Pourrait-on réellement voir une nouvelle épidémie d'influenza? Lorsque l'on parle d'influenza, les experts s'acharnent à répéter que la question n'est pas si, mais quand aura lieu une nouvelle épidémie.

Et près de 90 ans après la pire épidémie - la grippe espagnole de 1918-19 - et 40 ans après la plus récente, il est tentant de se demander pourquoi il n'y a pas eu de nouvelle pandémie depuis celle de Hong Kong en 1968.

Même avec les connaissances actuelles sur la grippe, il n'y a pas de réponse satisfaisante à la question. Les pandémies de grippe arrivent lorsqu'elles arrivent. Et il n'y a aucune façon de prévoir le déclenchement de la prochaine. Ni son degré d'impact sur la santé mondiale, à savoir s'il sera faible, modéré ou sévère.

«Quarante ans, 50 ans, 30 ans - je crois que la maladie établit son propre échéancier», dit le docteur Keiji Fukuda, le coordonnateur du Programme mondial de lutte contre la grippe de l'Organisation mondiale de la santé.

Quelque chose qui est arrivé une fois peut se reproduire. Selon le docteur Fukuda, la planète devrait tirer cette leçon de la grippe espagnole.

«Si l'on compare avec 1918, les conditions nécessaires à l'éclosion d'épidémies de maladies respiratoires se sont empirées par rapport à cette époque», dit-il. La planète en a eu un rappel désagréable avec l'épidémie de SRAS.

«Nous avons des populations urbaines énormes. Il n'y a jamais eu autant de monde sur cette planète. Et d'une certaine manière, le terreau est plus fertile pour un virus pandémique.»

Les germes ne voyagent plus à la même vitesse. Dorénavant, avec les jets, ils peuvent traverser de très longues distances en quelques heures. Auparavant, cela prenait des semaines, voire même des mois.

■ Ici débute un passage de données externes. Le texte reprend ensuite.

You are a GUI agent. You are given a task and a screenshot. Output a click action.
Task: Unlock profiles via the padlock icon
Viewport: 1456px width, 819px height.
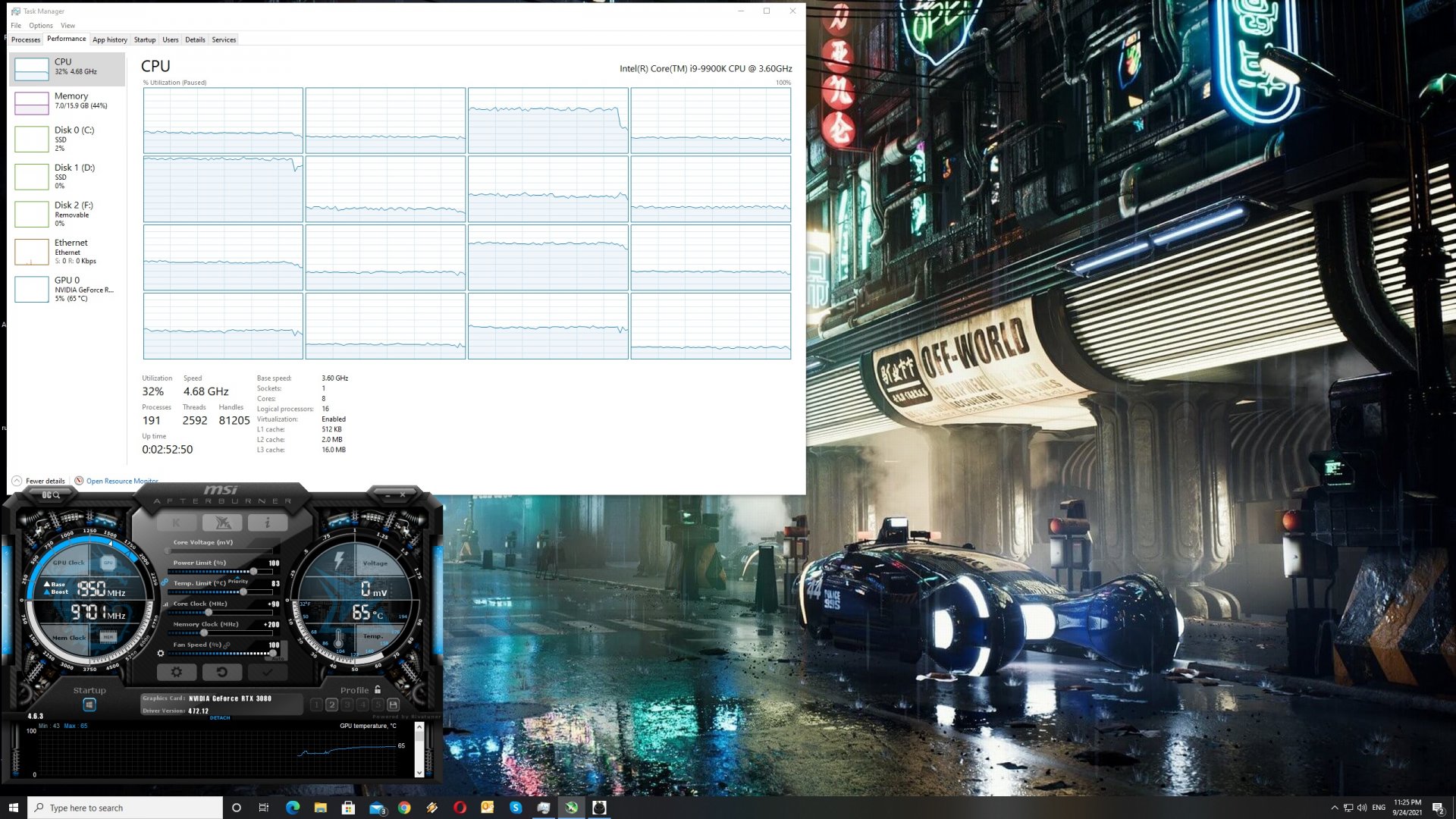pos(377,689)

«Et la réalité propre au style de vie urbain amplifie cette vulnérabilité», ajoute l'experte de la grippe, la docteure Danuta Skowronski. Dans les grandes villes, nos voisins ont autant de chance de devenir nos amis que de rester de parfaits étrangers.

«Aujourd'hui, grâce au voyage en avion, nous sommes interconnectés internationalement (...) Et malgré cela, nous connaissons à peine nos voisins, surtout dans les régions urbaines», explique la docteure Skowronski, qui travaille au British Columbia Centre for Disease Control à Vancouver.

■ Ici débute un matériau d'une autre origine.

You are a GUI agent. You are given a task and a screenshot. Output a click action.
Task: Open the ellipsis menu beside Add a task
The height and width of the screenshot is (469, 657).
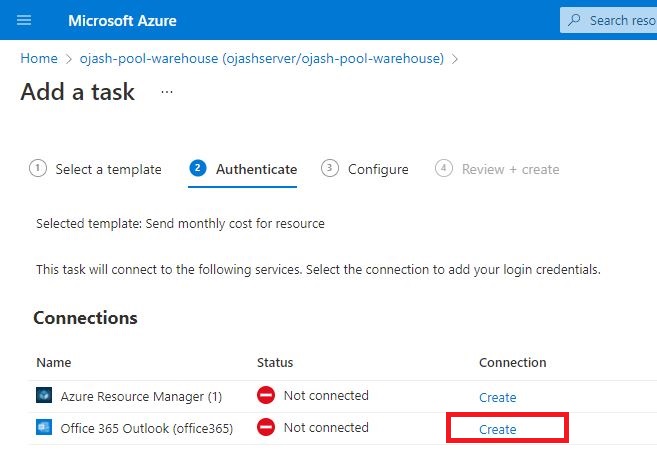point(167,92)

«Et cela pourrait être une leçon importante tirée de la pandémie de 1918. Nous pourrions ne pas avoir accès à de l'approvisionnement extérieur si une nouvelle pandémie mondiale était déclenchée. Nous serions obligés de compter sur les communautés plus rapprochées, et cela, beaucoup plus que nous le faisons actuellement.»

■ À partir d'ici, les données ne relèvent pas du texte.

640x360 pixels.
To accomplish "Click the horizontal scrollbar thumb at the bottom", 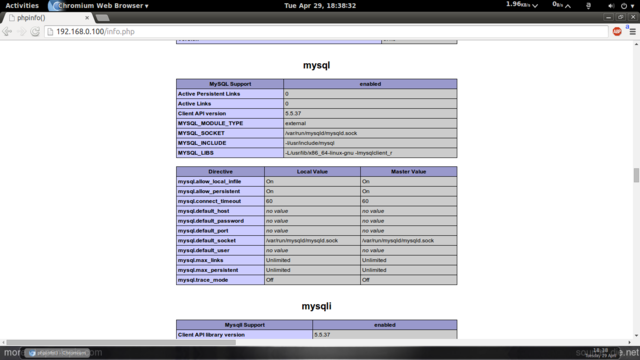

Comment les gens ont-ils tenu le coup lors de l'épidémie de grippe espagnole en 1918? Afin d'aider les autorités de la santé publique à planifier une nouvelle épidémie, la docteure Skowronski et ses collègues ont décidé d'apprendre du passé. Depuis 18 mois, ils récoltent et conservent des témoignages de personnes qui se souviennent de l'éclosion de la grippe espagnole.

Plus de 200 personnes ont répondu à l'appel du Centre for Disease Control de la Colombie-Britannique. Les Centers for Disease Control des États-Unis ont entrepris un effort similaire et récemment publié The Spanish Flu Storybook.

«Nous voulions savoir comment ces gens se sont débrouillés et comment ils ont réagi individuellement. Parce que les pandémies, même celle de 1918, ne sont pas toutes liées à la mort. En réalité, la vaste majorité des gens qui ont été affectés en 1918 ont survécu.»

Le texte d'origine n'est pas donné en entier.